Tag Archives: rehabilitating from injury u.s. postal service

FERS Disability Retirement: Who I Am & Who Am I

One is a question; the other, a declarative statement.  The latter of a more subjective nature; the former, perhaps a composite of observations by third parties together with self analysis.  Both must begin with a query — of analyzing a statement “about” myself, through others who are well-known as well as of opinions rendered and judgments passed by acquaintances and passersby strangers barely acknowledged.

“Who I am” is often answered in response to a preceding query by a third party: “Who are you?”  It might be answered with fairly objective and short statements which are incontestable: I am X’s brother in-law; I am the husband of Y; “Oh, I am Sarah’s father” (in response to Sarah’s classmate who sees you standing outside of the classroom); or, “I am nobody”.  This last statement, of course, has implications well beyond being an unresponsive nullity; for, it goes to the heart of one’s own assessment of one’s self, one’s consequential impact upon the limited universe of one’s role, and the very essence of an ego left abandoned.

The other — Who Am I — is often followed by the grammatical punctuation of a question mark.  It is often a self-reflective query — one which causes a pause, a momentary furrowing of eyebrows raised, and then a regrouping of having just previously been taken aback by a question which stabs too closely to the essence of one’s being.  Perhaps a soliloquy follows.  One will normally cast the question off with a shrug and answer the self-query with, “I am X” and then move on to take out the garbage, watch a movie, see a documentary or engage in what Heidegger refers to as an activity which allows us to forget our mortality.

Will the question inevitably haunt us and force us into facing ourselves at some point in our lives?  Perhaps.  Can we avoid the question entirely?  Maybe.  It is the former, asked by others, which fails to have the force of the latter, and merely because of the placement and substitution of positions of the two words after the “Who” that makes all of the difference.

For Federal employees and U.S. Postal workers who suffer from a medical condition and who must face the prospect of facing the question, “Who I am” in reference to one’s position and role in the workplace, it is often the medical condition itself which prompts the second, more incisive query of “Who Am I?”

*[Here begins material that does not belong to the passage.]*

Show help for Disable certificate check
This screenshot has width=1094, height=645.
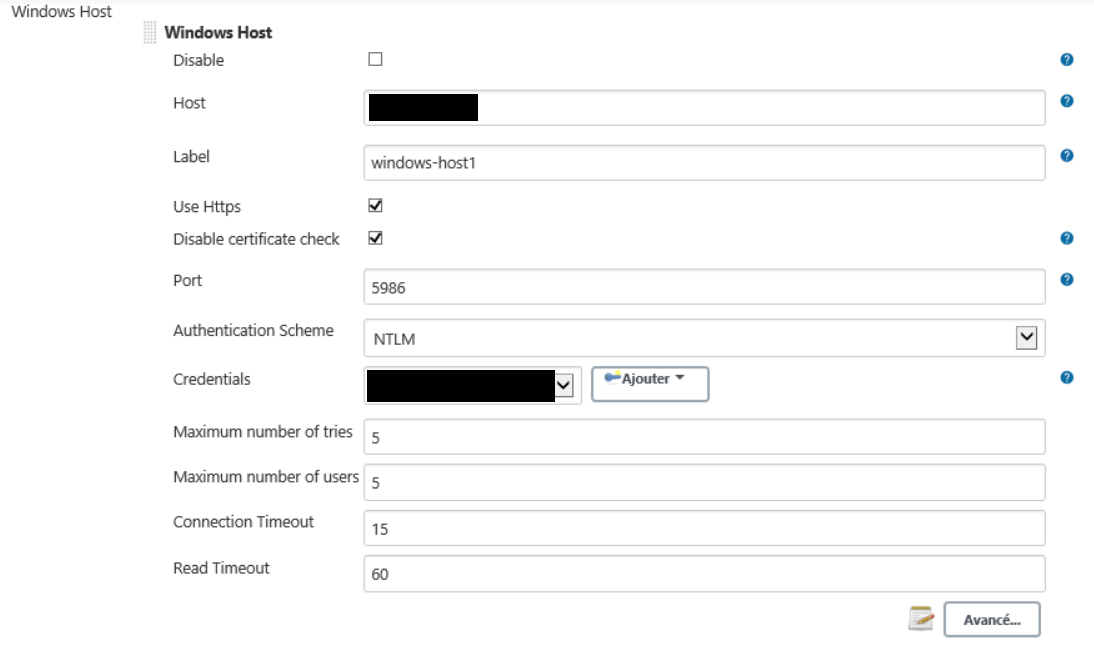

Does a medical condition define a person?  Certainly, the Agency or the Postal Service makes it the primary issue by questioning one’s competence or capabilities based upon your condition.  Both questions go to the heart of the issue in a Federal Disability Retirement application; for, in the end, the Federal Agency and the Postal Service treat both questions with a foregone conclusion of an answer: You are Nobody if you are no longer part of the “Mission”, and that is why filing for Federal Disability Retirement benefits through the U.S. Office of Personnel Management becomes a necessity.

Sincerely,

Robert R. McGill, Esquire

 

Federal & Postal Disability Retirement: The Blank Canvas

For a painter, it is either the sight of uncontrollable delight, or a subtle sense of foreboding into depths of despondency; for the blank canvas represents two sides of a single coin:  an opportunity to do what one can, or the beginning of that which may be rejected by an unappreciative public eye.  But that is the inherent anomaly of every opportunity presented:  potential success, or possible failure.

That is why we carry around within us quips of self-appeasement, in order to lessen the weight of expected shortcomings:  “Nothing gained, nothing lost”; “It is better to have loved and lost than to never have loved at all”; the list of 100 successful people who failed at first; and other proverbial self-motivators.  Within such realms of fear and loathing for the future, however, is the truth of living:  Nothing ventured, nothing gained.

Until one brushes the first dab of color upon a blank canvas, one will never experience the beauty of art, and while failure may never be the end product if one never begins, so success and the potential for human fulfillment can never be realized.  Unexpected circumstances in life often provide a basis for people to just “give up” in despair.

Medical conditions tend to be a foundational basis for such surrender to life’s inequities, and Federal employees and U.S. Postal workers who suffer from an unexpected medical condition, know better than most how unfair life can be.  Suddenly, the gush of accolades stops; the golden boy or girl of yesteryear is considered merely with a disdainful passing glance; and coworkers shun as if beset with a disease of contagion.  But Federal Disability Retirement is a benefit which is tantamount to a fresh and blank canvas:  it is an opportunity of sorts, and should be approached with the same rashness and expectation of delight as when once youth feigned ignorance of future forebodings.

Federal Disability Retirement allows for the Federal or Postal worker to have a fresh beginning, a new start, in painting a picture filled with bright colors and scenes of unanticipated opportunities.  While it may pay a base annuity of 60% of the average of one’s highest 3 consecutive years of Federal Service for the first year, then 40% every year thereafter, it is that financial bridge for future endeavors which must be considered.

It is a benefit accorded to all Federal and Postal employees who find that a medical condition now prevents them from performing one or more of the essential elements of the Federal or Postal job; but beyond the monetary benefits, it is also like the blank canvas which allows for a fresh start in a life often filled with gloom and despair, but where the plenitude of colors may yet be chosen with a steady hand for the future.